(Pro lèghere s’artìculu in sardu pùnghere subra sa bandera in artu)

Dicono sia stata colpa del berlusconismo di destra, incarnato da Sua emittenza.

Ma ora che al potere c’è quello di sinistra, le cose non sembrano cambiar granché. Ammesso che Berlusconi e Renzi (o il sub commissario Gentiloni, ora) possano essere definiti di destra o di sinistra.

Come la cronaca suggerisce, il problema non sono i due dominatori della scena politica dell’ultimo ventennio (tanto pervasivo è stato il primo quanto altrettanto si è annunciato il secondo) ma la società che li ha prodotti e che loro stessi, a caduta, hanno generato o stanno generando.

I tanti che li hanno sostenuti col voto e affiancati (o sfruttati) nei ruoli di rappresentanza, sostituendo la conoscenza, il merito, la formazione, il valore del lavoro e del tempo trascorso a studiare con altri dogmi: l’arrivismo, il culto dell’immagine, la potenza dei clan, l’interesse personale.

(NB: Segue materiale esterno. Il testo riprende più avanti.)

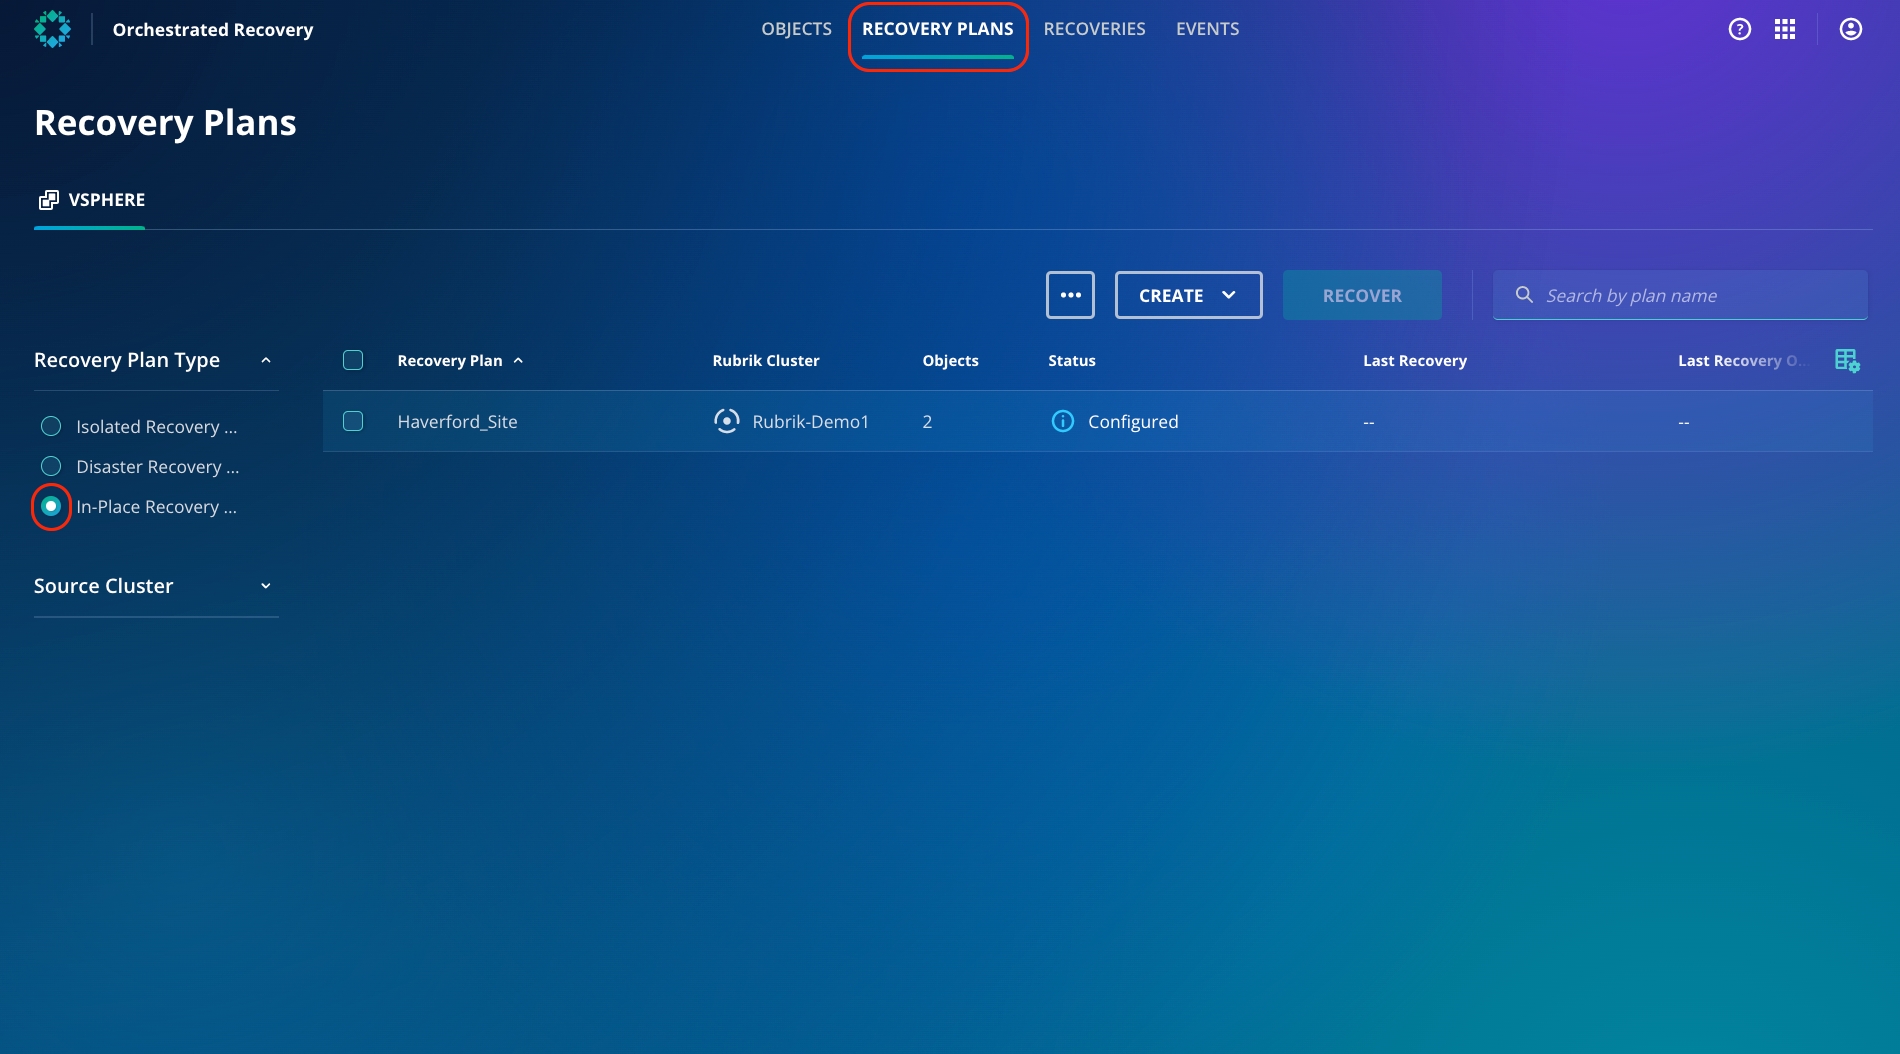The height and width of the screenshot is (1054, 1900).
Task: Click the Rubrik-Demo1 cluster icon
Action: 727,421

La degenerazione e il progressivo disfacimento della Prima Repubblica (ha fatto notizia in quanto degenerazione, dunque eccezione patologica rispetto alle regole – virtuose – dell’impegno in politica) sono diventati un sistema senza eccezioni nella Seconda.

Da qui gli scandali, le scalate irresistibili di vuoti e discutibili personaggi, inconsistenti nella preparazione giuridica, economica e sociale, abilissimi nel creare gruppi di potere capaci di drenare voti.

Ma personaggi del genere, a vario titolo chiamati a ricoprire ruoli istituzionali, potevano e possono produrre leggi di qualità e finalizzate all’interesse pubblico?

Nessuno può considerarsi innocente, soprattutto chi svende il proprio voto, la propria partecipazione, il proprio ruolo nella società.

Che fare, allora? Il bene pubblico rappresenta la stella polare che è in grado di salvarci non solo anima e coscienza ma anche portafogli e futuro. Senza il recupero dei principi legati a meriti, valori e onestà non ci saranno amministrazioni virtuose e capaci.

I cittadini smettano di delegare, di astenersi, di chiedere favori, spintarelle e raccomandazioni. Obblighino i loro rappresentanti a essere onesti, pretendano l’ostentazione di una vita specchiata e non strizzino l’occhio al privilegio.

Ogni cittadino può essere importante in questa rivoluzione, evitiamo di auto-condannarci alla rassegnazione e all’emarginazione.

Altrimenti presto ci renderemo conto che il fondo non è stato ancora toccato.